No, dear liberal. Stop thinking as far as the point of your nose. The world has changed. Your government has assassinated your own leaders (JFK, RFK, MLK and quite literally thousands of small-time actions on US soil). Your government is a financial criminal syndicate that channels up to $6 trillion a year either directly through the budget or by assisting organizations in the private criminal sector globally (especially the monster sized international drug trade). The oligarchy has no concern about tending to the sheep if the food (oil and energy and the ability to do work it has provided) suddenly becomes harder and harder to procure and use for global growth. It isn't an accident that the peak of American middle class economic health roughly matched the peak of US oil production in the early 1970s. No...... wake the heck up. Your government is afraid of you. That's why it is investing so much to attempt to control (or at least know everything about) you.

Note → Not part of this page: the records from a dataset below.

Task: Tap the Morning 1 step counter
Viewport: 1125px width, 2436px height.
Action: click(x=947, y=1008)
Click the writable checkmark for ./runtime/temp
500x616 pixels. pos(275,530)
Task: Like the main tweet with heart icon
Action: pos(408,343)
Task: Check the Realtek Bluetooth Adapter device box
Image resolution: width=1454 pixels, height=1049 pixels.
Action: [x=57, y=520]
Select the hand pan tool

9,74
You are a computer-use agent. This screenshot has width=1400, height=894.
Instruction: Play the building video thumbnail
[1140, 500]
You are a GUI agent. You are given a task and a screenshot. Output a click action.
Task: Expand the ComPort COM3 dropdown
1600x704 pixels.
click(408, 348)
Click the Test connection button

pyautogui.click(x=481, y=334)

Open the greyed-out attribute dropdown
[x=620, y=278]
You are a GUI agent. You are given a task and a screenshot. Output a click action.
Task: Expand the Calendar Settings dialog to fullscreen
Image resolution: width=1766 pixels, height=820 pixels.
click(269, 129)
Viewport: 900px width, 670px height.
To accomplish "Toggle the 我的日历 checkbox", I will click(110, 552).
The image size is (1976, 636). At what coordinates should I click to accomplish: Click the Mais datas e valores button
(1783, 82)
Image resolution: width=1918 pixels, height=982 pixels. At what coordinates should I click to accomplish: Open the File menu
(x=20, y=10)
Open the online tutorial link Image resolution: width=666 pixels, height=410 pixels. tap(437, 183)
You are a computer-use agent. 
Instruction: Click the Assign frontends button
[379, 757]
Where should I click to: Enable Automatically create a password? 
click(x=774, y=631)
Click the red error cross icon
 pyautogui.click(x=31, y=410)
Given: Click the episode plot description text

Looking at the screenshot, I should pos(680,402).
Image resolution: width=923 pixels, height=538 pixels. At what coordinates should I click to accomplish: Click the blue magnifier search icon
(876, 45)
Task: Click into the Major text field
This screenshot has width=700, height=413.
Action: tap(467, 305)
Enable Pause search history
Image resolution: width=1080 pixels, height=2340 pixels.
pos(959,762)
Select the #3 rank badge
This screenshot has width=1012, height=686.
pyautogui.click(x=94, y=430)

Gun ownership by the masses at least serves as a check against abuse by this power. They have bigger guns and tools, but they number 2 million (at most) against 300 million. Even a national general strike, never mind guns and violence, is more powerful than the oligarchy. I'd rather have people like Dick Cheney thinking that his task of running martial law would be harder to achieve rather than a cake walk. How about you? And if you think martial law isn't possible in the US, you simply haven't been paying attention. The powers that be are planning for it – gaming it out right now. It may not come, but it most certainly can be executed in an "off the shelf" manner. Thank god 60+ million Americans own guns, for those millions serve as a deterrent against those that claim to rule us in our interests.